Consigne 1: Dans les lignes de données fournies plus bas, recopiez tel quel le passage allant de la ligne contenant « I will coord(1252,748). » à celle contenant « Action: pos(569,90) », ces deux lignes comprises.
━━━ Extrait présenté ━━━
Jeu
Sa danse jongle entre folie loufoque et situations concrètes. Cette distorsion de la réalité entraine parfois le rire, pas si fréquent dans le monde de la danse contemporaine. Ainsi elle décale le regard sur les êtres humains que nous sommes, forcément imparfaits.
La danse à rire déployé
On sourit souvent, on rit parfois, face aux pièces d’Ambra Senatore. Comme une joie partagée, un jeu complice qui se propage jusqu’au spectateur étonné devant cette composition chorégraphique qui dévie en permanence le cours des choses. Le rire grince aussi face aux situations qui dérapent vers une violence sourde, ouatée. Cette façon d’envisager la composition chorégraphique comme une bouffée légère et ironique, capable d’auto-dérision, semble une signature d’Ambra Senatore, dans un art souvent associé à des figures abstraites et à des présences de danseurs très neutres ou alors tragiques et douloureuses.
Pour autant, Ambra Senatore n’a jamais cherché à faire rire, dit-elle. Mais une inclinaison naturelle à poser un regard décalé sur le réel, et les influences d’un Roberto Castello ou de Giorgio Rossi, apportent dès ses premières pièces (Eda, Merce, Altro piccolo progetto domestico) une ironie dans la gestuelle et la construction dramaturgique, une capacité de mise à distance. « Je me moque de moi-même et ne me prend pas au sérieux ». Façon personnelle de déminer l’aspect élitiste de son art, et de parvenir à une complicité nouvelle avec le public. Mais aussi à révéler dans l’ironie, les aspects tragiques ou durs de l’existence. Ses pièces appellent à regarder l’être humain aux prises avec son quotidien, dans son imperfection la plus tendre, la plus joueuse.
━━━ Données fournies ━━━
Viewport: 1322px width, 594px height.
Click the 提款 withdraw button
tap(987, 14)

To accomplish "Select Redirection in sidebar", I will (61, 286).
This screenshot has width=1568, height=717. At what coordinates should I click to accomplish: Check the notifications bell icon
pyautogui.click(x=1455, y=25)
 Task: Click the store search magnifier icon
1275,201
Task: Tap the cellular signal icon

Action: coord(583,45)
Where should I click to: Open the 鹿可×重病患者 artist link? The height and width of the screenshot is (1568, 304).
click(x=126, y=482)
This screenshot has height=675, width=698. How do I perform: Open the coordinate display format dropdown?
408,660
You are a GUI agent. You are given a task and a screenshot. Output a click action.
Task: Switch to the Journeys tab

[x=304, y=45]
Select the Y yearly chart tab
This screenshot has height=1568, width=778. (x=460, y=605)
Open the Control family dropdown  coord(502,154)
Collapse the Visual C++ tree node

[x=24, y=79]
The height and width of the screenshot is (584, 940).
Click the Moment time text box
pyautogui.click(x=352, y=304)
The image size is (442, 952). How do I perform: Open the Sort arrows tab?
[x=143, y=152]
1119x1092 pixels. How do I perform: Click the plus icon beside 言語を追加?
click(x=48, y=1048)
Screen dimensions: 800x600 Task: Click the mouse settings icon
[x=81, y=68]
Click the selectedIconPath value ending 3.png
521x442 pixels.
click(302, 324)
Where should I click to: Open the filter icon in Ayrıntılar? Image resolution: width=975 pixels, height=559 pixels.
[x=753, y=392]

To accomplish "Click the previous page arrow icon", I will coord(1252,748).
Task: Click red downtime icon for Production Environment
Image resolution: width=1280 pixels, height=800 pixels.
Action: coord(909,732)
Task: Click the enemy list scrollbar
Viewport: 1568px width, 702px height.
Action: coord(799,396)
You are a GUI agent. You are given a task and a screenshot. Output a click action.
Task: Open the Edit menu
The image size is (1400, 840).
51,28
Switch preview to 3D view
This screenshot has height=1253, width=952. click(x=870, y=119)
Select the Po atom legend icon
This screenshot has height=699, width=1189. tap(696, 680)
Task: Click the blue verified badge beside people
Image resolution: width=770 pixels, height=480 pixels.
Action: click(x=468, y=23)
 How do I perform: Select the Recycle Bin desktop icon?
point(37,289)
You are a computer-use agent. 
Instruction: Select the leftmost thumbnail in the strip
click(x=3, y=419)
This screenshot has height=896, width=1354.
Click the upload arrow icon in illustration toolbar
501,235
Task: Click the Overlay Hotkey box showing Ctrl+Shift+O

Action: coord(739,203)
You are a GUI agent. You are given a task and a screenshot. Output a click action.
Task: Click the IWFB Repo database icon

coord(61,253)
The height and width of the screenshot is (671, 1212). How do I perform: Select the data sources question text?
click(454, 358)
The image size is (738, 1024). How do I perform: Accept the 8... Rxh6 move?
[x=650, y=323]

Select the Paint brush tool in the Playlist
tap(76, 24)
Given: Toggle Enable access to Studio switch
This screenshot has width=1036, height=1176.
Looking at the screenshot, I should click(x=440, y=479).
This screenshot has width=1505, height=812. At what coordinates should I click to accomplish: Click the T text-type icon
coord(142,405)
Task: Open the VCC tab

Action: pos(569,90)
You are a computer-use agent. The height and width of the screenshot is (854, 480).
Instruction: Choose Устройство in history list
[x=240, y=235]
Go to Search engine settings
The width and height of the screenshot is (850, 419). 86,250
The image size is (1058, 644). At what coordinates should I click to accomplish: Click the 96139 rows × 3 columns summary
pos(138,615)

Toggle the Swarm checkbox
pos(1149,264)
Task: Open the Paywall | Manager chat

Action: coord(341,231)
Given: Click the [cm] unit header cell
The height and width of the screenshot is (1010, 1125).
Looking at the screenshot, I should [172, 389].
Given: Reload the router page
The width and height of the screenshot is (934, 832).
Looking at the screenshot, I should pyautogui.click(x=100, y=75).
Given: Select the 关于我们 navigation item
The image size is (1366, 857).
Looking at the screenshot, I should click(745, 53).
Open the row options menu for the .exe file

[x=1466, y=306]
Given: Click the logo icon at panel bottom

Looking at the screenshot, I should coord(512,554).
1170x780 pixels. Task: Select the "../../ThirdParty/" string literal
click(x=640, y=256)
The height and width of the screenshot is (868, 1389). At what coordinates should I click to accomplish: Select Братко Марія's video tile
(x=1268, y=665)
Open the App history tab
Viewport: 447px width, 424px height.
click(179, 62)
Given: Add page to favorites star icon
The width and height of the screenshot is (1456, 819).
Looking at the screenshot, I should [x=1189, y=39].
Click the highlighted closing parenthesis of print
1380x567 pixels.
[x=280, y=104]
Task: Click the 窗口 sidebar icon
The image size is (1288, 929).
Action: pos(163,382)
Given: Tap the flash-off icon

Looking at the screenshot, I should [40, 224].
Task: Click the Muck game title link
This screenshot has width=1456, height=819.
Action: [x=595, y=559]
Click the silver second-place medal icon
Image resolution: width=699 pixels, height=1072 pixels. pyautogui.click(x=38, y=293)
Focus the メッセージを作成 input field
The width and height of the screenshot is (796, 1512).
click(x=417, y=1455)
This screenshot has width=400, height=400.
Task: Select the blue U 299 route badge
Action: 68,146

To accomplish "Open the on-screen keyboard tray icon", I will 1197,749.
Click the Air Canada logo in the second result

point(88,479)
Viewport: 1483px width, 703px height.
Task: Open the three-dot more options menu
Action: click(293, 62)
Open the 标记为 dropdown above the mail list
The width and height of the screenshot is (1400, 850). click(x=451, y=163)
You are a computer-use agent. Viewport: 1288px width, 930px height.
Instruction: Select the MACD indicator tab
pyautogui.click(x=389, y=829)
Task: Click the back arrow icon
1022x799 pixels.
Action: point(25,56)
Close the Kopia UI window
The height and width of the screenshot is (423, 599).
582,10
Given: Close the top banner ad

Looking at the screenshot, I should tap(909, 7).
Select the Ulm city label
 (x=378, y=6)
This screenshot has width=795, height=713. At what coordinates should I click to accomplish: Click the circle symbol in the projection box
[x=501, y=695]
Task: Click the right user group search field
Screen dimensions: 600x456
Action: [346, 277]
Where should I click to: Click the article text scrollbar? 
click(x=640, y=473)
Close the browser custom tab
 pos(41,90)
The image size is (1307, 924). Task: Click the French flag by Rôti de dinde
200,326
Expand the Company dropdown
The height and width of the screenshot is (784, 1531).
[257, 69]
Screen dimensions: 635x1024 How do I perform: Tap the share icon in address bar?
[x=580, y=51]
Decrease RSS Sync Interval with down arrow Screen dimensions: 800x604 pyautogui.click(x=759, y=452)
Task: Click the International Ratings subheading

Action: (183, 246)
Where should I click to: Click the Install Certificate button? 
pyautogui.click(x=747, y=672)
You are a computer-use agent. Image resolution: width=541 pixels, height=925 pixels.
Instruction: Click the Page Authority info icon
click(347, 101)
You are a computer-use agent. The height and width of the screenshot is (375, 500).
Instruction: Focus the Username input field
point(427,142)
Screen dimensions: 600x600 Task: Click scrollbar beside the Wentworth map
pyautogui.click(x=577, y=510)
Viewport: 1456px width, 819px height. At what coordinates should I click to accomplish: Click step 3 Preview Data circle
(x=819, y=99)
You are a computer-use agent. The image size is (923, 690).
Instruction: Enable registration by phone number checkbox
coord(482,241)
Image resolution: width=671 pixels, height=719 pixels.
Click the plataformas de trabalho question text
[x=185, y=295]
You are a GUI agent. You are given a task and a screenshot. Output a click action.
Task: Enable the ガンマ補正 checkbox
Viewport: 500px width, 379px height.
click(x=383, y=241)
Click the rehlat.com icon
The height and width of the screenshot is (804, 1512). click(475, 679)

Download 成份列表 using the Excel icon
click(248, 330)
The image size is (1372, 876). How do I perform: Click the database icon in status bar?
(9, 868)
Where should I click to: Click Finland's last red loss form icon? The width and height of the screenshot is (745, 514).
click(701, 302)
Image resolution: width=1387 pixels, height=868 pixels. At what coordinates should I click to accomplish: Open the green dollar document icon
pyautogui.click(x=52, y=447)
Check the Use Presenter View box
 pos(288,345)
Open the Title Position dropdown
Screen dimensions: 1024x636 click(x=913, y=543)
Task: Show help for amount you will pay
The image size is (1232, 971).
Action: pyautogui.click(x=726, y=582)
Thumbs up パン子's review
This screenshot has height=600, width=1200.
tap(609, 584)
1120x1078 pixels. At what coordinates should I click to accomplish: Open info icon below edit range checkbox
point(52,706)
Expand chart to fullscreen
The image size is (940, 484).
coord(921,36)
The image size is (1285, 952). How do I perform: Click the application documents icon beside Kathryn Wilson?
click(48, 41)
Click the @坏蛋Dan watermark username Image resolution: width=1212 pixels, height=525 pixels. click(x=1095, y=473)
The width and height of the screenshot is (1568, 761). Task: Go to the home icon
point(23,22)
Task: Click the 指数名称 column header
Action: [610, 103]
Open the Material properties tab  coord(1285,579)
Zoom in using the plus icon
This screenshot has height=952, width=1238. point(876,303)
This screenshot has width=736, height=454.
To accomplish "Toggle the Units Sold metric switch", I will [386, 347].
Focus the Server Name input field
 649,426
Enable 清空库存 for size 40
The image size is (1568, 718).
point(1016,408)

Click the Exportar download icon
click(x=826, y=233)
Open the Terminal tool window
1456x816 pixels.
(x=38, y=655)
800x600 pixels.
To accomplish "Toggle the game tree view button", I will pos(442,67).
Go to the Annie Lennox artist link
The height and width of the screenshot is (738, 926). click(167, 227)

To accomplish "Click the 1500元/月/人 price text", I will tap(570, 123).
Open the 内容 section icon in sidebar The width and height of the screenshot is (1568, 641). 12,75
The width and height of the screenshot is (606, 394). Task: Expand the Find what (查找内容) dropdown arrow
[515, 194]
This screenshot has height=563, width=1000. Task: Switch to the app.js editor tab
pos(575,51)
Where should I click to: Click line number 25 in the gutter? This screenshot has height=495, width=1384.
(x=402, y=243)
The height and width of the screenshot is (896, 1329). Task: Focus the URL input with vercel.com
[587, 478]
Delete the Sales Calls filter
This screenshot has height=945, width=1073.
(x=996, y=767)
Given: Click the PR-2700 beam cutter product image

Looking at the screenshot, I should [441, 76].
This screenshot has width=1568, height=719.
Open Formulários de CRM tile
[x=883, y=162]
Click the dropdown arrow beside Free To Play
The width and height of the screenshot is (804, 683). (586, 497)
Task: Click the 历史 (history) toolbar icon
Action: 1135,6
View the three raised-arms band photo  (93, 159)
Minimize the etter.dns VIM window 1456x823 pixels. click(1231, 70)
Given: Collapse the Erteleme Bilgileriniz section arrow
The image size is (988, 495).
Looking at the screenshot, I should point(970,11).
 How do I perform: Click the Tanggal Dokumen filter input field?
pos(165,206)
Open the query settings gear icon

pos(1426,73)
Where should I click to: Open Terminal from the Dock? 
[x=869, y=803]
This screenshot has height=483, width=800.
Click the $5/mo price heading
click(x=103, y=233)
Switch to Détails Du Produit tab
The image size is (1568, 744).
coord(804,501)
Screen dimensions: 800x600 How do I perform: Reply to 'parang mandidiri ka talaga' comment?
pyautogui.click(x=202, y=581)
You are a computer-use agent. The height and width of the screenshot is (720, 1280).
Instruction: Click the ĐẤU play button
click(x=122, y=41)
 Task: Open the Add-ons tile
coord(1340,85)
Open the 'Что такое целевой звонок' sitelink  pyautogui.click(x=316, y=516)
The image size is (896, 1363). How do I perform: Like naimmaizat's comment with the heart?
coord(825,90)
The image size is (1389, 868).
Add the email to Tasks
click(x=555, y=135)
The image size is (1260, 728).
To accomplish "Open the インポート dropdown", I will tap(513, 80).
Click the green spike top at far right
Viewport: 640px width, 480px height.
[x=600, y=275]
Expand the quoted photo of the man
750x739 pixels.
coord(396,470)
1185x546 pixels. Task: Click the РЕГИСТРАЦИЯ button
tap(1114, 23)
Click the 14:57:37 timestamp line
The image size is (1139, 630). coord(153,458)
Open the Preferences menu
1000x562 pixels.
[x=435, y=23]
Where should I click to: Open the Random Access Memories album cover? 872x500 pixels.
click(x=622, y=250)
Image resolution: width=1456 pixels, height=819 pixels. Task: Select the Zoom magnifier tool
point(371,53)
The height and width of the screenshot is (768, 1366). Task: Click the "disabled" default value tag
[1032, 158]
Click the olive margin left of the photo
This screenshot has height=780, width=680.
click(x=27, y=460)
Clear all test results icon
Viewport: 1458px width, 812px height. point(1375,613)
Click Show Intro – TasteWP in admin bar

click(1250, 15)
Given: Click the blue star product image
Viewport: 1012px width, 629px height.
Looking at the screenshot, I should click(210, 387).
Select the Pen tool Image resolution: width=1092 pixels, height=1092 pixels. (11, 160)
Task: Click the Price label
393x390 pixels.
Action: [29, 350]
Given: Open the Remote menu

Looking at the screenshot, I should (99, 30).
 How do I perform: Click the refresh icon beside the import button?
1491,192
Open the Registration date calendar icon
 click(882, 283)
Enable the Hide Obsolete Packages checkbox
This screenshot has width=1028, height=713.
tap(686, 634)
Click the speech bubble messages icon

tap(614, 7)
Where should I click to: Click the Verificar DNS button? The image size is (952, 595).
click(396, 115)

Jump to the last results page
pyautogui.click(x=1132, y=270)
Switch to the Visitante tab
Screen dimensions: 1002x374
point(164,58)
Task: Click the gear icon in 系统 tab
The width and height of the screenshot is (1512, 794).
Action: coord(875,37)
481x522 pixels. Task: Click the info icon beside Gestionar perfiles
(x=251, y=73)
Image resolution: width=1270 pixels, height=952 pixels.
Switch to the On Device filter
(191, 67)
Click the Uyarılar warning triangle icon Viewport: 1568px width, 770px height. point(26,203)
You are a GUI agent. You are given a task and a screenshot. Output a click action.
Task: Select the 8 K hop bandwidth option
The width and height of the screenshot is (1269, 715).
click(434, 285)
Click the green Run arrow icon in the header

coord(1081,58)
━━━
Consigne 2: Dans le texte sur la danse d'Ambra Senatore, reformulez sous forme de liste le paragraphe qui commence par « Pour autant, Ambra Senatore n'a jamais cherché », en gardant l'essentiel.

Réponse rédigée 1:
To accomplish "Click the previous page arrow icon", I will coord(1252,748).
Task: Click red downtime icon for Production Environment
Image resolution: width=1280 pixels, height=800 pixels.
Action: coord(909,732)
Task: Click the enemy list scrollbar
Viewport: 1568px width, 702px height.
Action: coord(799,396)
You are a GUI agent. You are given a task and a screenshot. Output a click action.
Task: Open the Edit menu
The image size is (1400, 840).
51,28
Switch preview to 3D view
This screenshot has height=1253, width=952. click(x=870, y=119)
Select the Po atom legend icon
This screenshot has height=699, width=1189. tap(696, 680)
Task: Click the blue verified badge beside people
Image resolution: width=770 pixels, height=480 pixels.
Action: click(x=468, y=23)
 How do I perform: Select the Recycle Bin desktop icon?
point(37,289)
You are a computer-use agent. 
Instruction: Select the leftmost thumbnail in the strip
click(x=3, y=419)
This screenshot has height=896, width=1354.
Click the upload arrow icon in illustration toolbar
501,235
Task: Click the Overlay Hotkey box showing Ctrl+Shift+O

Action: coord(739,203)
You are a GUI agent. You are given a task and a screenshot. Output a click action.
Task: Click the IWFB Repo database icon

coord(61,253)
The height and width of the screenshot is (671, 1212). How do I perform: Select the data sources question text?
click(454, 358)
The image size is (738, 1024). How do I perform: Accept the 8... Rxh6 move?
[x=650, y=323]

Select the Paint brush tool in the Playlist
tap(76, 24)
Given: Toggle Enable access to Studio switch
This screenshot has width=1036, height=1176.
Looking at the screenshot, I should click(x=440, y=479).
This screenshot has width=1505, height=812. At what coordinates should I click to accomplish: Click the T text-type icon
coord(142,405)
Task: Open the VCC tab

Action: pos(569,90)

Réponse rédigée 2:
- Ambra Senatore affirme n'avoir jamais cherché à faire rire.
- Son penchant naturel pour un regard décalé sur le réel et les influences de Roberto Castello ou de Giorgio Rossi apportent une ironie dans la gestuelle et la construction dramaturgique. On la trouve dès ses premières pièces (Eda, Merce, Altro piccolo progetto domestico), avec une capacité de mise à distance.
- Elle dit se moquer d'elle-même et ne pas se prendre au sérieux.
- C'est sa façon de désamorcer l'aspect élitiste de son art, de créer une complicité nouvelle avec le public et de révéler par l'ironie les aspects tragiques ou durs de l'existence.
- Ses pièces invitent à regarder l'être humain aux prises avec son quotidien, dans son imperfection la plus tendre et la plus joueuse.